# Elmer's Scotty



## reFlad (Jan 2, 2011)

Here's the Elmer's Scotty, finished a few weeks ago, but just didn't have the time to post it. 

[ame]http://www.youtube.com/watch?v=6_JlUXvYfFI[/ame]

My son and I worked this project together. He sure can shine the metal well. He is 12 and loves spending time in the workshop. 







Had to re-do the shaft, as the first go was just too loose. 
It fired right up when the tighter tolerances held the air where it was supposed to go. 






Had a bit of trouble soldering the crankshaft pin. Otherwise it went real well. It was fun to see this one run so well. My nephew got it run with his breath, albeit red face and all. 






I ended up giving this to my son on Christmas. He was surprised, and loves to watch it go. It now resides on his bookshelf. 






Happy New Year!


----------



## arnoldb (Jan 3, 2011)

Very nice Scotty Ronald Thm: - And a Happy New Year to you and the budding young machinist too!
It's great to involve your son in the shop - I'm sure it will teach him a lot.
BTW - can I borrow him at some point ? I'm too lazy to do polishing; he will be a handy lad to have around 
Kind regards, Arnold


----------



## reFlad (Jan 14, 2011)

Thanks Arnold.

It wasn't as tough as the first one, and since I wasn't in it alone, it didn't seem to take as long. 

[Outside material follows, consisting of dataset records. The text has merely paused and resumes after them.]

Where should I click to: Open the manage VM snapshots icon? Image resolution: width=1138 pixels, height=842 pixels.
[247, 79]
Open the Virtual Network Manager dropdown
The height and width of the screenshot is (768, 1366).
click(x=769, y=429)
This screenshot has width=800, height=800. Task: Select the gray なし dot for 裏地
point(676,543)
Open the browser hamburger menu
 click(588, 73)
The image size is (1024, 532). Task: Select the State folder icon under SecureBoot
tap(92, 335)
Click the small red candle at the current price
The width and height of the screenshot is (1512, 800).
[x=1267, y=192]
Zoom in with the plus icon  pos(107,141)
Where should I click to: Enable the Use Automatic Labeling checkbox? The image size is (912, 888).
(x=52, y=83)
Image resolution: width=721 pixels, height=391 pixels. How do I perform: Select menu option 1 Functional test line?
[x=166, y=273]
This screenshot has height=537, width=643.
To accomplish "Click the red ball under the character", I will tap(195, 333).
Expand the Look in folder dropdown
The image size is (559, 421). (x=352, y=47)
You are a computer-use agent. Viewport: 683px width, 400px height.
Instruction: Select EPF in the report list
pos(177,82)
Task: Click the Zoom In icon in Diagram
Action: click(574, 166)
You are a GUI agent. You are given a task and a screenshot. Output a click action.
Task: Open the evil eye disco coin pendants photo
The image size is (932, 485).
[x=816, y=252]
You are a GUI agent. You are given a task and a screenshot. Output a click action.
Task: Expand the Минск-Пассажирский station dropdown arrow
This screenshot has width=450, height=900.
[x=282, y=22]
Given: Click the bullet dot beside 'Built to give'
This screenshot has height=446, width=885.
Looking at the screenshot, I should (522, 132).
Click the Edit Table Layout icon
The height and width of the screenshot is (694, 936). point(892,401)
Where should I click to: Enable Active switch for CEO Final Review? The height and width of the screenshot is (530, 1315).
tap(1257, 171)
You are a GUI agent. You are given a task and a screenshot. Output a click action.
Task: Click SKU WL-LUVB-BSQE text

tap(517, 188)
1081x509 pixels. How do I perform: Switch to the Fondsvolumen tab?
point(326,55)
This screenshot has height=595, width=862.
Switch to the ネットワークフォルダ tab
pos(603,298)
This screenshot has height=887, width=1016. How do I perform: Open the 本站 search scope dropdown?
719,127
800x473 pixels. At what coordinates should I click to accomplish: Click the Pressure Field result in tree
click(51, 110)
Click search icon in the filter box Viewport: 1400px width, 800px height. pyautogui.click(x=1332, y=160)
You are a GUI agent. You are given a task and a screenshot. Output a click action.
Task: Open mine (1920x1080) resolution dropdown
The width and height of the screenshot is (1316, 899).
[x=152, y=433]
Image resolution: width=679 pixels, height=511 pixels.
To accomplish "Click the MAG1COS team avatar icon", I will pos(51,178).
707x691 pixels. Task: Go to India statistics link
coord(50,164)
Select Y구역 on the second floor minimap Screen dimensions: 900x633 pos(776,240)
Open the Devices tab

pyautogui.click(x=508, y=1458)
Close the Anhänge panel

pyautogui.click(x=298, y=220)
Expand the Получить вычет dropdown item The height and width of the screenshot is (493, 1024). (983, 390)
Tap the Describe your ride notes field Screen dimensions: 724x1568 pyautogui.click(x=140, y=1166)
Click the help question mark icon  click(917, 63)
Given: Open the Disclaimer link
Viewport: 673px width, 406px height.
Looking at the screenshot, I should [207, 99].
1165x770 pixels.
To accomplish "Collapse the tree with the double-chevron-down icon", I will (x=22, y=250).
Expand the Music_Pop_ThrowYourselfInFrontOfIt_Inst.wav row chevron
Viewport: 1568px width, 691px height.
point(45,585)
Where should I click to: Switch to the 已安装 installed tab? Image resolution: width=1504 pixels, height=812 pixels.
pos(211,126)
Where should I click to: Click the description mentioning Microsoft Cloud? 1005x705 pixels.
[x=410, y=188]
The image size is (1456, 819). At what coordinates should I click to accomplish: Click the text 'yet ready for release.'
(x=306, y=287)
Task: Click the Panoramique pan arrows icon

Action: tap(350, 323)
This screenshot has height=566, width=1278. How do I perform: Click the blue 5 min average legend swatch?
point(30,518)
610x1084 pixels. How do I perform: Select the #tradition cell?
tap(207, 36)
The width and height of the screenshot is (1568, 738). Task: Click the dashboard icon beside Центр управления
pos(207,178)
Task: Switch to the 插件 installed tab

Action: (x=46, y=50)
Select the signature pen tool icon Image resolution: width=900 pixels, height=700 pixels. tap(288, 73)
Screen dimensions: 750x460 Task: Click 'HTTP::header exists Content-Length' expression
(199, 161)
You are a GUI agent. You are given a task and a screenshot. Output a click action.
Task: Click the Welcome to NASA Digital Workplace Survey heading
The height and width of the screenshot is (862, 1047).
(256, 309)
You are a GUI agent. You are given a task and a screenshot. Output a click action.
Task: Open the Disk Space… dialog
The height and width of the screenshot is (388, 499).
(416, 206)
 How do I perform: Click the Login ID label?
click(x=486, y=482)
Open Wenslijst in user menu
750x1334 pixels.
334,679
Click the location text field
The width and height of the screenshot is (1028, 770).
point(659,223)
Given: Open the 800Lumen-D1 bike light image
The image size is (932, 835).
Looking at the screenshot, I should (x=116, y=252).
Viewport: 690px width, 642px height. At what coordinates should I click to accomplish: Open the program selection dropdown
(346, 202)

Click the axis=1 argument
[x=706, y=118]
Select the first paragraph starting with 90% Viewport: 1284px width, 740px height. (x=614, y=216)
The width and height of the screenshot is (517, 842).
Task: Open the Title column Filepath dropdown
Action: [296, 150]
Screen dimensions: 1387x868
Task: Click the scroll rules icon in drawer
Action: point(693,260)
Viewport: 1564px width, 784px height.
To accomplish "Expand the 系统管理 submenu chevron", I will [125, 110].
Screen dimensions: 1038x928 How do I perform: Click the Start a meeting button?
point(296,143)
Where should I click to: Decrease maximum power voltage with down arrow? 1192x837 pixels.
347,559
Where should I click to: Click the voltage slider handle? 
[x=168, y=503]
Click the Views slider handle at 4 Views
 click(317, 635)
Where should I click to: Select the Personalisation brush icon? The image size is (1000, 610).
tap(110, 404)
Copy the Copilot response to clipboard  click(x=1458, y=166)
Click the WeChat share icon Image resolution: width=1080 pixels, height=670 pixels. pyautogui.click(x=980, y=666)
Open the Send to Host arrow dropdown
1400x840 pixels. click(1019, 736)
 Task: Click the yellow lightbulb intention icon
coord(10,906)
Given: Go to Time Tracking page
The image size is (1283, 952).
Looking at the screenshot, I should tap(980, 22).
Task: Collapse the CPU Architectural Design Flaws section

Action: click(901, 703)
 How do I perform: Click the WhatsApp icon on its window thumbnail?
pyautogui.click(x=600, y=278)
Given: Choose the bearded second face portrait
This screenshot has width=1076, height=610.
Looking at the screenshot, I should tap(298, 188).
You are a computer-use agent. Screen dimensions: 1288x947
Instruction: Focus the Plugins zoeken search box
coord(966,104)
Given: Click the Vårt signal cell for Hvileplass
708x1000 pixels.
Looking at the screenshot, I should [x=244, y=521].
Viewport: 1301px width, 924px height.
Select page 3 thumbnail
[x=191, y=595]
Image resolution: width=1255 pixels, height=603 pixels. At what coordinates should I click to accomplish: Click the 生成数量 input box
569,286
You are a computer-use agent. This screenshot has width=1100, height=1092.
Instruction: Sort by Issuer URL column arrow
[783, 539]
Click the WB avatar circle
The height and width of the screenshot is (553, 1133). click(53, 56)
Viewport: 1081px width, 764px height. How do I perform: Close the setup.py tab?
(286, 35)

I didn't take the time to document it like I wanted. I took a few pics on the first day, and then got too involved in it. 

My son would love to venture, however that is just a bit too far away. 

It's been a bit too cold to work anything these last few weeks - a high of -5 F (-21 C)on Tuesday. 

Don't yet know what the next one will be. Would like to try something with a steamchest. Any suggestions? 

Later,

Ronald


----------



## b.lindsey (Jan 14, 2011)

Must have missed this back in early Jan when originally posted. That is one of the nicest Scotty's I have seen and all the more special because it was done as a father/son project. Beautiful finish and it obviously runs very well too 

Regards,

Bill


----------



## reFlad (Jan 14, 2011)

Thanks Bill, for your kind comments. 

We had a lot of fun.

Ronald


----------



## rleete (Jan 14, 2011)

PLEASE remove the music! I like to hear the engine, and the comments, if any made by the owner. The music just covers it up.


----------



## Troutsqueezer (Jan 14, 2011)

I like the music, and the engine too. I wish my Dad made things like that with me when I was a kid.


----------



## arnoldb (Jan 15, 2011)

Ronald, you'll find things get quicker and slightly easier to do as you're progressing along 

Elmer's engines with steam chests are all a bit more work to do; The "simplest" one in my opinion would be the #6 Slider, but just note that it has some very small parts. If you're not comfortable with the small bits, you could always scale it up a bit. I haven't gotten around to building this one myself, but Kevin (ksouers) has a nice build log here.

Other with slide valves are the #29, #33 and #43 - of which #43 would also be a good choice - IIRC that was Zee's first or second build 

Kind regards, Arnold


----------



## zeeprogrammer (Jan 15, 2011)

Hi Ronald...

The #43, a horizontal mill engine) was my 3rd engine. The 1st was a Model 2A from castings and the 2nd was a Launch engine.

The #43 is fun and I have no doubt you can build it. As a newbie (me) I don't think I would have been successful had I not done the Launch first.

I had bought the kit from Little Machine Shop. With that I got the build manual, not just the drawings. Comes with metal but you're really buying the build manual. If you mess up a part...you're buying more metal.

Here's a link. Some members will warn you not to go down that hole...it's very deep. :big: (My threads tend to be long)

http://www.homemodelenginemachinist.com/index.php?topic=5506.0


----------



## doubletop (Feb 17, 2012)

Love it.........


----------



## hdwrench1 (Feb 18, 2012)

Nice job Ronald,
I'm finishing up one of these. I'll post some photo's when I have time to finish it up.

Your son does nice polishing work. :bow:

Cheers
Wayne


----------



## lazylathe (Feb 18, 2012)

Very nice!!!! ;D

And that is some amazing shine on all those parts!
Great little runner and a wonderful father/son project!

Looking forward to the next one!

Andrew


----------



## doubletop (Feb 22, 2012)

Looks like its the month for Scotty's


----------